- **Text excerpt**
"""
The date was May 21, 1998 when a 15-year-old student, dressed in a tench coat, walked into Thurston High School in Springfield, Oregon and opened fire. His first shots rang out in a hallway where he killed one student and wounded another. Next, the gunman entered the cafeteria spraying rounds until the clip of his .22 Ruger was empty.

"I feel like the only things that have changed in the last 20 years are the frequency of shootings and the higher body counts."
- Betina Lynn

"I started hearing these popping sounds behind me, I didn't know what they were," Betina Lynn told me. She was a student at Thurston High School and said she thought the first shots were simply fireworks being set off. "Within just a few moments, I felt the first bullet hit my back less than half-an-inch to the left of my spine."

"The doctors told me later that if I had sneezed, if I had flinched, that if I had moved in any way it would have severed my spinal chord."

As the gunman stopped to reload, a quick-thinking student charged, tackling the shooter to the floor and ending the rampage. In less than 10 minutes, two students were killed and two dozen more were injured.

The incident sounds all too familiar now: A troubled young student opens fire at his school indiscriminately mowing down anyone in sight.

But as the Springfield, Oregon community gathers Monday night to hold a vigil marking the 20th anniversary of the shooting -- and the country is just days removed from yet another deadly school shooting in Santa Fe, Texas -- Lynn is blunt about what she thinks has changed in the past two decades.

"I feel like nothing has been done," she said. "I feel like the only things that have changed in the last 20 years are the frequency of shootings and the higher body counts."
Lynn said she recognizes that there is no singular way to prevent school shootings, but said it is "unacceptable" that they occur today much the way they did decades ago.

"There's nothing to prevent this kind of shooting from occurring again," she said.

"There are things that (victims) can do to develop coping mechanisms ...  but we are fundamentally changed."
- Betina Lynn

Lynn warned against parsing shootings into different categories, saying that schools shootings, mass shootings, gang shootings and others are all symptoms of a larger, cultural problem.

"We need to look at the fetishisation of violence in this culture," she said. "We create it and re-create it in so many different ways, not just in our media and our videos games, we seem to sort of romanticize violence ... people working things out with their fists in schoolyards -- Why are we promoting violence as a means to solve problems?"

But while Lynn waits for that cultural shift, she said practical measures are also needed to prevent shootings, from mental health to gun reforms.
"We need to address the availability of guns in our society," she said.

Lynn said the calls for change sparked by the Parkland, Florida shooting in February have given her hope that the country's gun violence will be addressed, and that there will be fewer victims left with what she called a "life sentence."

"(Shootings are) horribly traumatic, they're deeply impactful and honestly I would categorize them as life sentences," she said. "There are things that (victims) can do to develop coping mechanisms to try to operate in the world again, but we are fundamentally changed."
"""
- **Information provided**
"""
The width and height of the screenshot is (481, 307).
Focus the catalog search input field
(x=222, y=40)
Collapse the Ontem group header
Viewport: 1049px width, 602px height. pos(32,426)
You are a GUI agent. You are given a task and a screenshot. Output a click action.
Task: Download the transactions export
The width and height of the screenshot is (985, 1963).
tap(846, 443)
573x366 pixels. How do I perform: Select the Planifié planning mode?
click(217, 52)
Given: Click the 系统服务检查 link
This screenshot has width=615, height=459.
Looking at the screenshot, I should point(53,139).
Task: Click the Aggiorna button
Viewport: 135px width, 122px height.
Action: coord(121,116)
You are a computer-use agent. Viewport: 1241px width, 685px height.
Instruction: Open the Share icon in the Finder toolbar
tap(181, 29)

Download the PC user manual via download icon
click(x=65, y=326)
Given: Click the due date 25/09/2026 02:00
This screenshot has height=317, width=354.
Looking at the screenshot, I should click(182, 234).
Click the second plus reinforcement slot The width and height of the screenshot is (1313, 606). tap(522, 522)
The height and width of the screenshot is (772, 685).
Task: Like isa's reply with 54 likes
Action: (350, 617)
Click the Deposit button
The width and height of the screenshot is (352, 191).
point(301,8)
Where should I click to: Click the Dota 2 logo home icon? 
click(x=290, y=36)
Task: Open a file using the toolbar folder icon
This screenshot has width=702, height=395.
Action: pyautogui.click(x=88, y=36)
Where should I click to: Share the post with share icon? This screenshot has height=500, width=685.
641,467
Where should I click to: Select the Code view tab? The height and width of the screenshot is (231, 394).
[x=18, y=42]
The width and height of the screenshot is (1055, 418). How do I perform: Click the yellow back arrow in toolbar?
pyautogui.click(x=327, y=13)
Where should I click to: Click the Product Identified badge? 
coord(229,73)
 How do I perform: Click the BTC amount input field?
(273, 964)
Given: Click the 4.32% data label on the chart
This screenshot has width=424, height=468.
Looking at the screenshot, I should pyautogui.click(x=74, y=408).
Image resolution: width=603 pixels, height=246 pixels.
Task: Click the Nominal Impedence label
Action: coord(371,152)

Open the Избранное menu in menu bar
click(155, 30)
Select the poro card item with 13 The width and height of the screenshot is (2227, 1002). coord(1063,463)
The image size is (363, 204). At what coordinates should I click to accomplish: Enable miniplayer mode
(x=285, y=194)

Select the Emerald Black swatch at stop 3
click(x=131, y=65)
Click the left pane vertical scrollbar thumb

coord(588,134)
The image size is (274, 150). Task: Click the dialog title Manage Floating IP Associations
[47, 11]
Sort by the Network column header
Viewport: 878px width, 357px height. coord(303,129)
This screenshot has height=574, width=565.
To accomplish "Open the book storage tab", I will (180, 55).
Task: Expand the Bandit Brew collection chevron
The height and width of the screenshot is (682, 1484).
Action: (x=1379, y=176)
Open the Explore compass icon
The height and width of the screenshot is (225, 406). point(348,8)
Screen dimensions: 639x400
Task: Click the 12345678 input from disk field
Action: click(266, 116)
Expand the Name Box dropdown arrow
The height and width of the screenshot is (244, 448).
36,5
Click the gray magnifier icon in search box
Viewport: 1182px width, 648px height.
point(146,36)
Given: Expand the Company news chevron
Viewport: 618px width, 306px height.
"""
- **Exercise details**
Copy the Thurston High shooting article from "The incident sounds" to "past two decades.", swapping "vigil" for "memorial".

- **Written reply**
The incident sounds all too familiar now: A troubled young student opens fire at his school indiscriminately mowing down anyone in sight.

But as the Springfield, Oregon community gathers Monday night to hold a memorial marking the 20th anniversary of the shooting -- and the country is just days removed from yet another deadly school shooting in Santa Fe, Texas -- Lynn is blunt about what she thinks has changed in the past two decades.